LCA Mk2 Can Carry 8 BVR Missiles, Integrate French And Russian Weapons
- The Indian Air Force's fighter squadrons are getting smaller, so the LCA Mk2 and the Indian-made Advanced Medium Combat Aircraft (AMCA) will be pitched as replacements for the Jaguars
- The government wants to speed up the rate at which the planes are made, and work is being done to narrow down the list of private production companies that can help with this.
A senior official from the Aeronautical Development Agency (ADA), which is part of the Defence Research and Development Organisation (DRDO), said that the indigenous Light Combat Aircraft (LCA) Tejas Mk2 can carry eight Beyond-Visual-Range (BVR) missiles at once and can also integrate all indigenous weapons as well as a number of advanced weapons from other countries.

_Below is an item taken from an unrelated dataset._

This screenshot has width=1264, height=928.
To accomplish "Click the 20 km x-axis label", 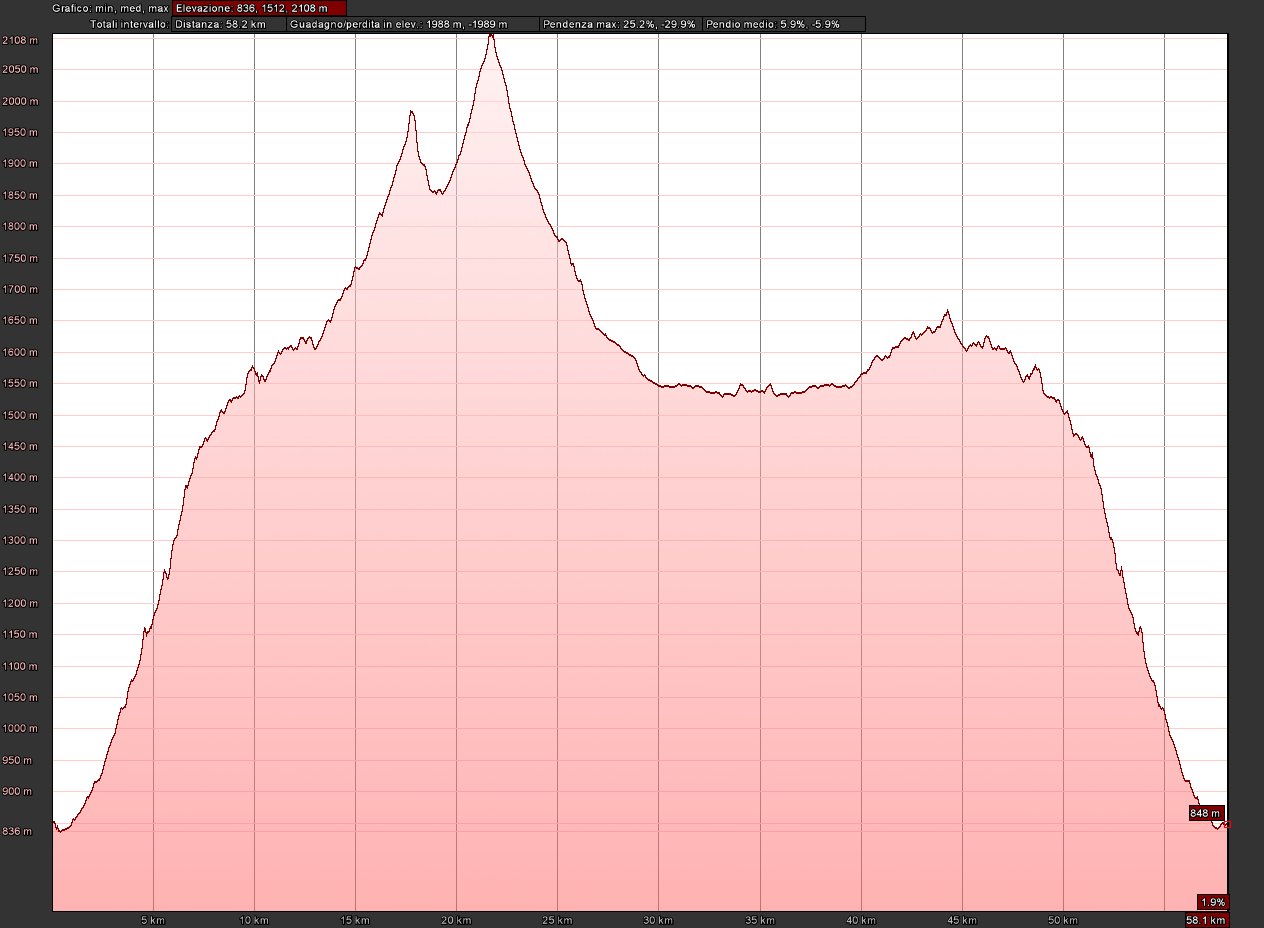I will click(x=456, y=920).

“There is no other single-engine plane in the world that can carry eight BVR missiles at the same time. “Its unique features will make it stand out among planes made by companies around the world, which will increase its export potential,” V Madhusudana Rao, the director of the LCA Mk2 project, told The Indian Express on the sidelines of Aero India 2023, which ended on February 17 in Bengaluru and was the country’s largest aviation show.
The official said that “BVR combat is the future, and we are ready for it.” The plane will be equipped with heavy standoff weapons like SCALP, which is an air-to-ground long-range deep strike missile. “When making this plane (LCA Mk 2), we thought about putting together advanced French and Russian weapons, weapons from other Western countries, and weapons made in India, like the ASTRA BVR air-to-air missile. “Unlike most other planes, the LCA Mk2 will be able to use weapons from different countries,” he said.
He said that the LCA Mk2 has a lot more technology than the LCA Tejas Mk1, such as a longer range. “The LCA Tejas Mk1 could fight a war for 57 minutes, but the LCA Tejas Mk2 can do it for 120 minutes.” The Mk2 will have 11 hardpoints, which are places on the plane’s frame that can hold weapons or other external loads. “The LCA Mk2 will be able to carry 6.5 tonnes of weapons,” he said. The LCA Mk2 will be powered by the General Electric GE-414 engine.
The senior official’s statement comes at a time when Hindustan Aeronautics Limited (HAL), a government-owned company that makes aeroplanes, is in talks to sell LCA Tejas Mk-1A to several countries, including Malaysia, Argentina, Egypt, and Botswana.
Last week, C B Ananthakrishnan, the chairman and managing director of HAL, told the media that the company’s plan to sell 16 lighter fighter jets to Malaysia had taken a “slight setback” because Malaysia had chosen the Korean KAI FA-50 over the LCA.
The Cabinet Committee on Security (CCS) gave Rs 9,000 crore to build the LCA Mk2, a 4.5-generation fighter plane, in September of last year.
Rao said that there had been a delay in getting government funds out even though the plane’s critical design review was done and production had begun. He also said that the plane should be on the market by next year.
The Indian Air Force’s fighter squadrons are getting smaller, so the LCA Mk2 and the Indian-made Advanced Medium Combat Aircraft (AMCA) will be pitched as replacements for the Jaguars, MiG-29s, and Mirage 2000s when they start to retire in ten years.
“Our first priority is to meet the needs of the defence services,” he said, adding that 16 countries have shown interest in the fighter jet so far.
The government wants to speed up the rate at which the planes are made, and work is being done to narrow down the list of private production companies that can help with this.